─── Data supplied
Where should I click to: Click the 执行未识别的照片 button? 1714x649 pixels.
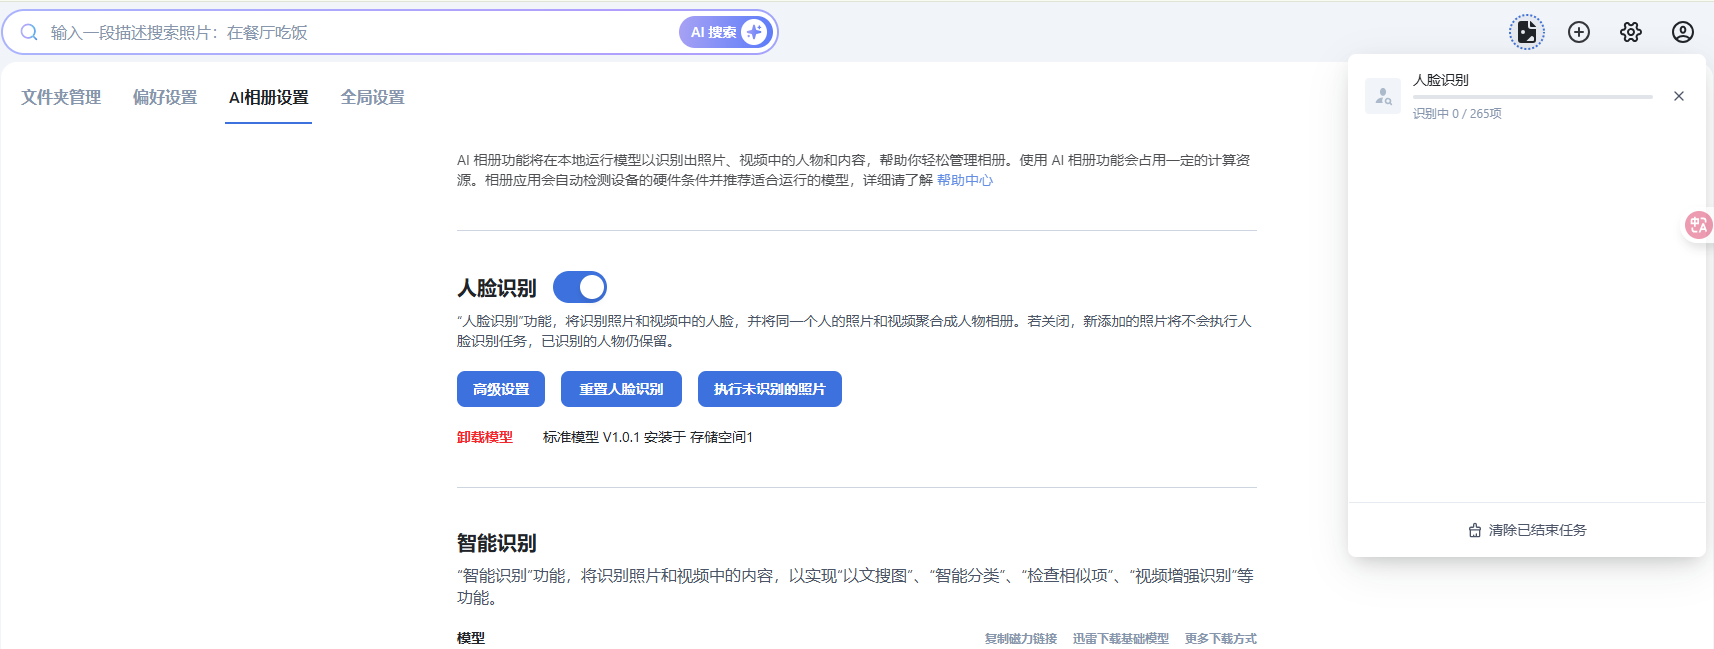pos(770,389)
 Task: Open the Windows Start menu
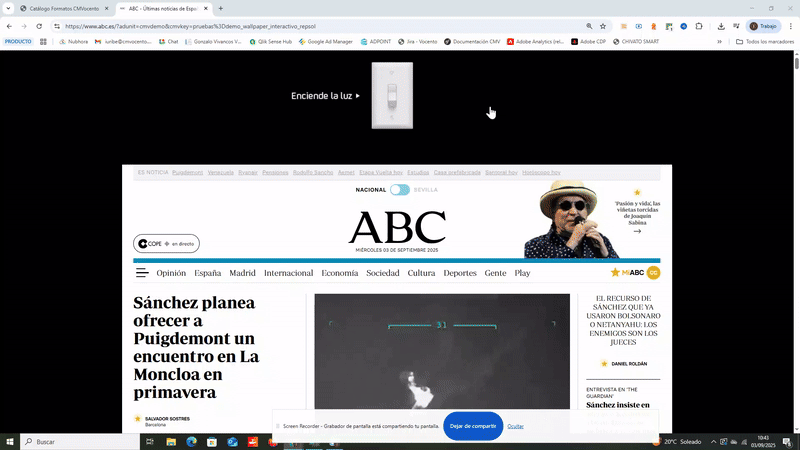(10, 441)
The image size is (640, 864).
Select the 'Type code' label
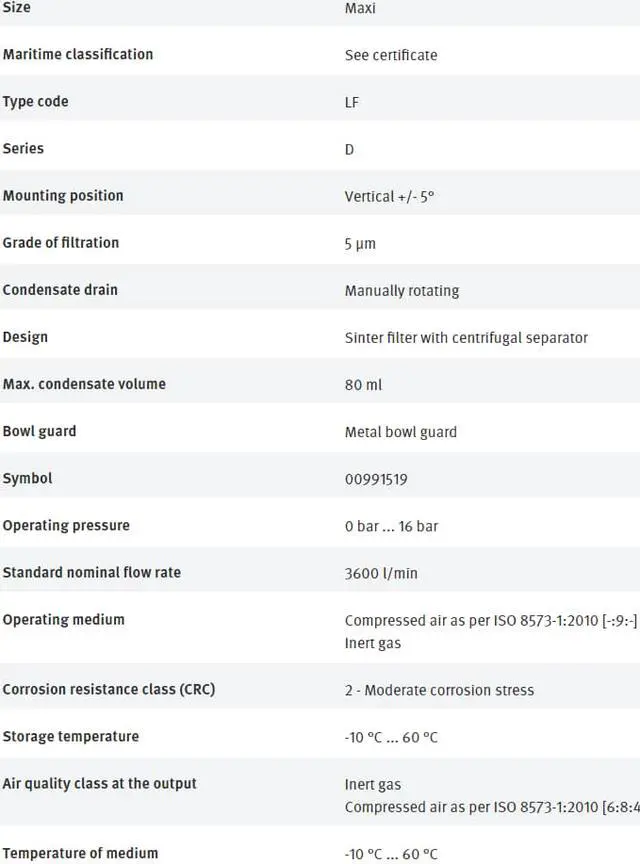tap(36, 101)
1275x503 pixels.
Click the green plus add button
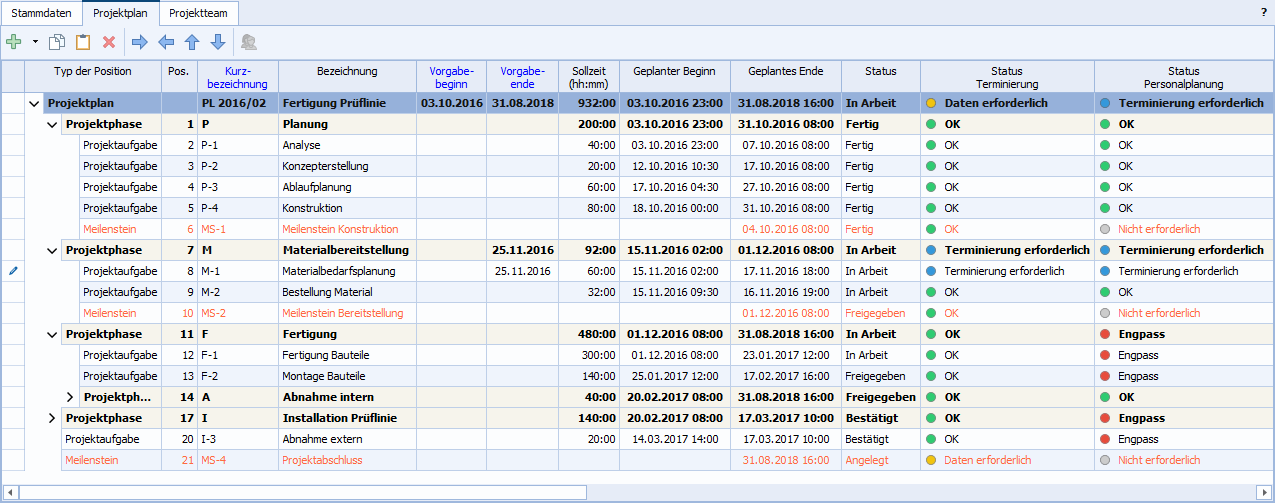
──────
## Task description
In copying the listing, reproduce each line exactly and omit the pictures.

## Answer to the exercise
Where should I click to: Click the 执行未识别的照片 button? 1714x649 pixels.
pos(770,389)
 Task: Open the Windows Start menu
(10, 441)
The image size is (640, 864).
Select the 'Type code' label
tap(36, 101)
1275x503 pixels.
Click the green plus add button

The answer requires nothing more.